The son of a third-generation Japanese-American father who was born in the Tule Lake camp and an Irish-American mother, “I have mochi on one side and potatoes on the other,” Wakamatsu quipped last month to the Nichi Bei Times.
He grew up in the Oakland suburb of Hayward in the Bay Area, a high-school football (he was a linebacker) and baseball teammate of Jack Del Rio, now coach of the Jacksonville Jaguars. Wakamatsu also played basketball and was part of nine consecutive league championship teams at Hayward High, including the school’s last unbeaten football team.
At Arizona State, Alvin Davis wasn’t Wakamatsu’s only notable teammate during the glory days of Sun Devils baseball under legendary coach Jim Brock. He also played with future major-leaguers Oddibe McDowell, Mike Devereaux, Kevin Romine, Doug Henry — and an outfielder named Barry Bonds.

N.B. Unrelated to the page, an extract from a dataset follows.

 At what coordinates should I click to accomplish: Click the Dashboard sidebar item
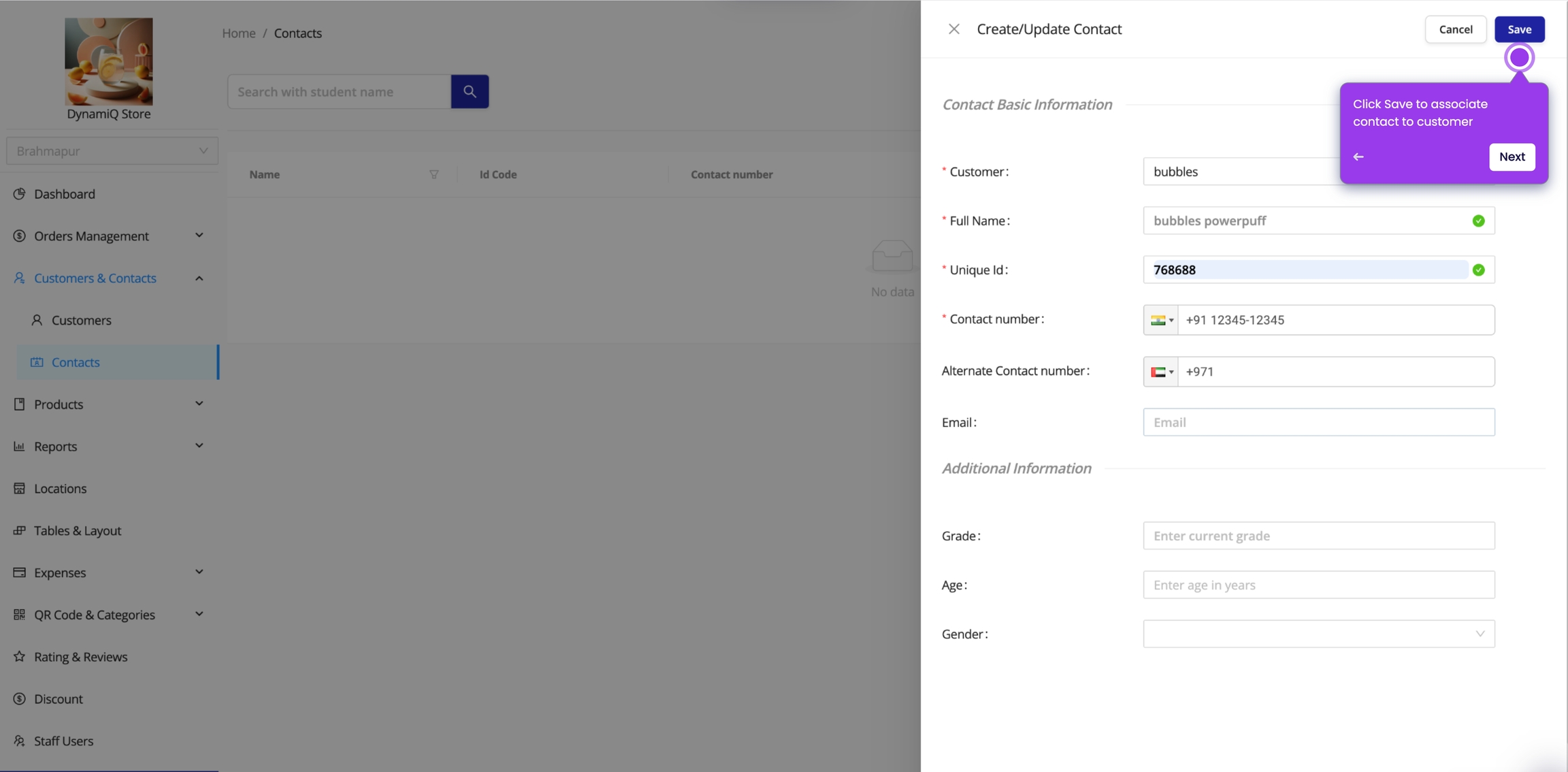pyautogui.click(x=65, y=194)
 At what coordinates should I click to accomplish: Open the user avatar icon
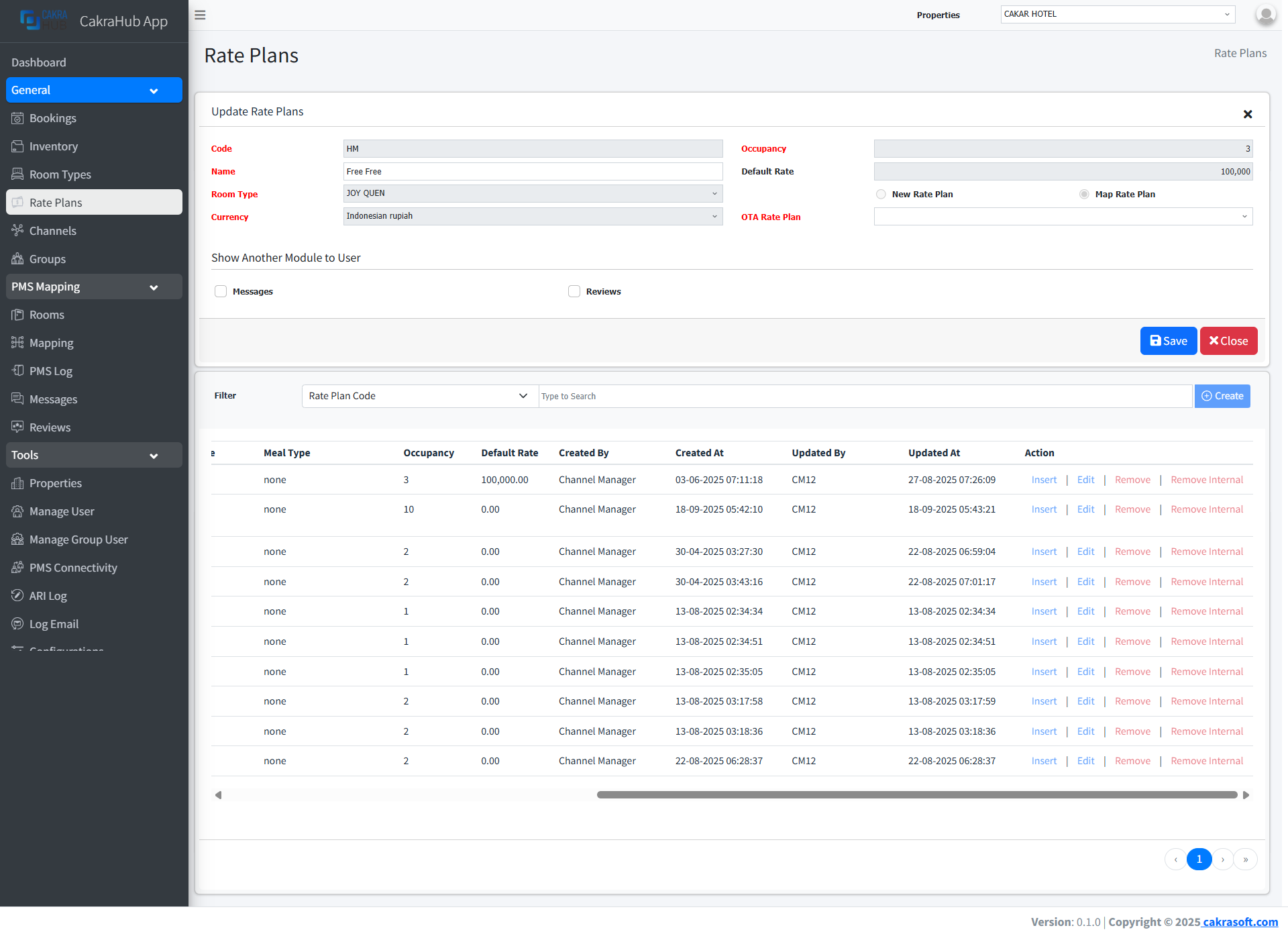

“It was one of those love-hate things,” Wakamatsu told The Chronicle. “I loved watching the things he [Bonds] could do and I hated lockering next to him. That was more jealousy about what he could do and how easily he handled the pressure. He was so gifted so early.”
But Wakamatsu was gifted in different areas. His playing career was more Crash Davis than Barry Bonds; those 18 games in ’91 with the White Sox as Hough’s caddie were all he had to show for a 12-year pro career.
But in its twilight, while a 30-something in Tacoma, of all places, in the Mariners’ organization, he found his calling while mentoring a young Mariners catcher named Jason Varitek.
It was as a coach and manager that Wakamatsu displayed the big-league tools that were missing as a catcher. Buck Showalter was so impressed with how he handled himself as a young manager in the Diamondbacks system that he asked Wakamatsu to be his bench coach with the Rangers. And gave him expansive responsibilities, the ultimate compliment from a control freak like Showalter.
Even though he is now the man in charge in Seattle, Wakamatsu has teaching in his blood. Here’s what he once said about the joys of imparting knowledge:
“Coaching is about getting goose bumps after you work with a guy and he hits a home run or throws a good pitch or makes a good play. You have an internal feeling you can’t describe.”
Mariners fans hope Wakamatsu will experience many such rushes of joy as he tries to untangle the Mariners’ future.
In spring training, and in visits to ballparks over the years, Alvin Davis has observed his old teammate working with players.
“You can tell when a player respects a coach — body language, eye contact, responsiveness,” Davis said. “I saw that every time with Don. I feel like Wak built upon the person he is. It’s not a mistake or accident he’s in the position he is.”
Solid. That’s a good start for a team that has been an oozing, gooey mess for far too long.